*AIM OF THE EXERCISE*. Strip out the pictures and transcribe the records that follow exactly.

*SUPPLIED RECORDS*.
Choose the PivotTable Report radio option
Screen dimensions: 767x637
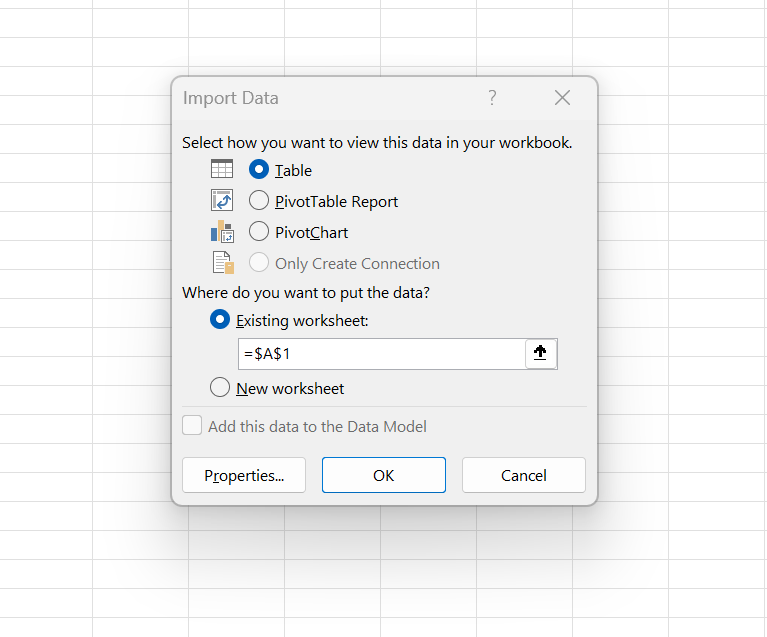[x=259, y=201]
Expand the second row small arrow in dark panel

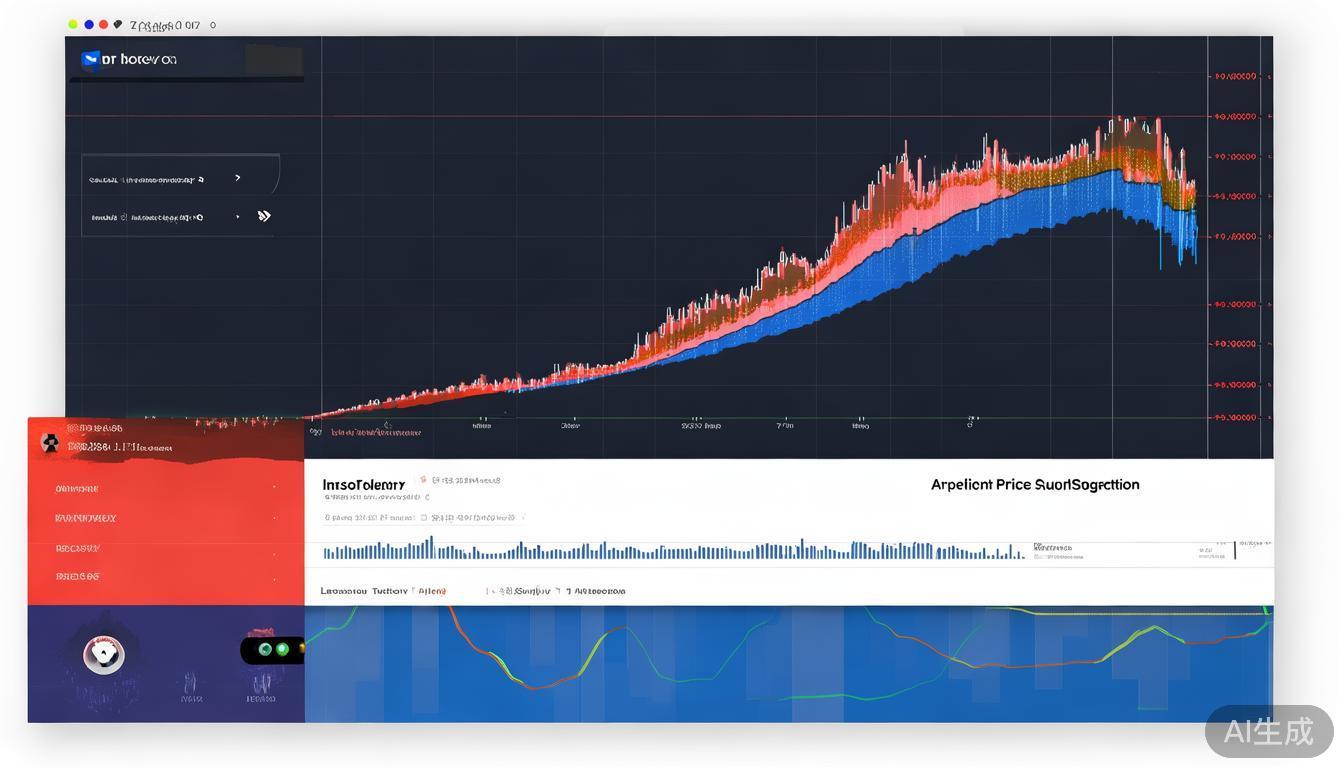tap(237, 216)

*EXERCISE SOLUTION*.
Choose the PivotTable Report radio option
Screen dimensions: 767x637
[x=259, y=201]
Expand the second row small arrow in dark panel

tap(237, 216)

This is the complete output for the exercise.